"""

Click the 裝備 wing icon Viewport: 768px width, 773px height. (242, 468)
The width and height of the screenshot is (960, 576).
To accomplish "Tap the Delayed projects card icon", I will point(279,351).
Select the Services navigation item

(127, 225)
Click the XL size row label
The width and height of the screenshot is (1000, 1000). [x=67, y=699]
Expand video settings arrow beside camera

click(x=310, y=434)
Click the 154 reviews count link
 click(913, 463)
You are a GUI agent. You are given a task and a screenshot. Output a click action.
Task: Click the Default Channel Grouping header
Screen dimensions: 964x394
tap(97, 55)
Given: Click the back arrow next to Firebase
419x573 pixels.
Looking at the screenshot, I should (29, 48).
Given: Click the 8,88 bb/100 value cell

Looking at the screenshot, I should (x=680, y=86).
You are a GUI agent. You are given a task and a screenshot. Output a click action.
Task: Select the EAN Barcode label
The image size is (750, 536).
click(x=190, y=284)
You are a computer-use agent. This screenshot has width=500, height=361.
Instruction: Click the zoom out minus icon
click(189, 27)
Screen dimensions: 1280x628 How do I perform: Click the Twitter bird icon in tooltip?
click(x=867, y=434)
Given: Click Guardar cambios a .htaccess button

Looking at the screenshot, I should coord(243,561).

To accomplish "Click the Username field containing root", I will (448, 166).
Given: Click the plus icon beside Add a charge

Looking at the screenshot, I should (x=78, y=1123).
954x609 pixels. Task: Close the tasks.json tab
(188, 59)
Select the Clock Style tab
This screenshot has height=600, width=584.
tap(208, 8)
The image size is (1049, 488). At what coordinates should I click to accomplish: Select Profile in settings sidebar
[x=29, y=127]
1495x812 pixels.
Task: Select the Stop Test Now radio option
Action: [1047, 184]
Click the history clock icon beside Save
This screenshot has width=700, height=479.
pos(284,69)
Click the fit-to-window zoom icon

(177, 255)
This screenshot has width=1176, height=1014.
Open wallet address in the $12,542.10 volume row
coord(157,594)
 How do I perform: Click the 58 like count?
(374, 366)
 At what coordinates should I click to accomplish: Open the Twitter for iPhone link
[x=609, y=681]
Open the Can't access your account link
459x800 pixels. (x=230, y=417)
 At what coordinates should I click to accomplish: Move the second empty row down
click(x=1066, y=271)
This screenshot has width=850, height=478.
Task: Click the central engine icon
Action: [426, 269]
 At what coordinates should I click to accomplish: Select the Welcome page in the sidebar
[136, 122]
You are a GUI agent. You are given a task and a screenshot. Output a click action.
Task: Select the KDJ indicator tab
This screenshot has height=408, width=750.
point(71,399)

"""

**Exercise directions:** The listing above is to be transcribed in full, with no line omitted.

**Completed task:**
Click the 裝備 wing icon Viewport: 768px width, 773px height. (242, 468)
The width and height of the screenshot is (960, 576).
To accomplish "Tap the Delayed projects card icon", I will point(279,351).
Select the Services navigation item

(127, 225)
Click the XL size row label
The width and height of the screenshot is (1000, 1000). [x=67, y=699]
Expand video settings arrow beside camera

click(x=310, y=434)
Click the 154 reviews count link
 click(913, 463)
You are a GUI agent. You are given a task and a screenshot. Output a click action.
Task: Click the Default Channel Grouping header
Screen dimensions: 964x394
tap(97, 55)
Given: Click the back arrow next to Firebase
419x573 pixels.
Looking at the screenshot, I should (29, 48).
Given: Click the 8,88 bb/100 value cell

Looking at the screenshot, I should (x=680, y=86).
You are a GUI agent. You are given a task and a screenshot. Output a click action.
Task: Select the EAN Barcode label
The image size is (750, 536).
click(x=190, y=284)
You are a computer-use agent. This screenshot has width=500, height=361.
Instruction: Click the zoom out minus icon
click(189, 27)
Screen dimensions: 1280x628 How do I perform: Click the Twitter bird icon in tooltip?
click(x=867, y=434)
Given: Click Guardar cambios a .htaccess button

Looking at the screenshot, I should coord(243,561).

To accomplish "Click the Username field containing root", I will (448, 166).
Given: Click the plus icon beside Add a charge

Looking at the screenshot, I should (x=78, y=1123).
954x609 pixels. Task: Close the tasks.json tab
(188, 59)
Select the Clock Style tab
This screenshot has height=600, width=584.
tap(208, 8)
The image size is (1049, 488). At what coordinates should I click to accomplish: Select Profile in settings sidebar
[x=29, y=127]
1495x812 pixels.
Task: Select the Stop Test Now radio option
Action: [1047, 184]
Click the history clock icon beside Save
This screenshot has width=700, height=479.
pos(284,69)
Click the fit-to-window zoom icon

(177, 255)
This screenshot has width=1176, height=1014.
Open wallet address in the $12,542.10 volume row
coord(157,594)
 How do I perform: Click the 58 like count?
(374, 366)
 At what coordinates should I click to accomplish: Open the Twitter for iPhone link
[x=609, y=681]
Open the Can't access your account link
459x800 pixels. (x=230, y=417)
 At what coordinates should I click to accomplish: Move the second empty row down
click(x=1066, y=271)
This screenshot has width=850, height=478.
Task: Click the central engine icon
Action: [426, 269]
 At what coordinates should I click to accomplish: Select the Welcome page in the sidebar
[136, 122]
You are a GUI agent. You are given a task and a screenshot. Output a click action.
Task: Select the KDJ indicator tab
This screenshot has height=408, width=750.
point(71,399)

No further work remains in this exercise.